• **WHAT YOU WILL DO**
Can you print the following lines again, character for character, with no changes?

▬▬▬

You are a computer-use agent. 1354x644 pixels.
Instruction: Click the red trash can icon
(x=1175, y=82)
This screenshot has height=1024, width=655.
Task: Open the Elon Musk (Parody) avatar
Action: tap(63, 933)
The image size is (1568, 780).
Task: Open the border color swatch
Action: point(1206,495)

▬▬▬

• **THE OUTPUT**
You are a computer-use agent. 1354x644 pixels.
Instruction: Click the red trash can icon
(x=1175, y=82)
This screenshot has height=1024, width=655.
Task: Open the Elon Musk (Parody) avatar
Action: tap(63, 933)
The image size is (1568, 780).
Task: Open the border color swatch
Action: point(1206,495)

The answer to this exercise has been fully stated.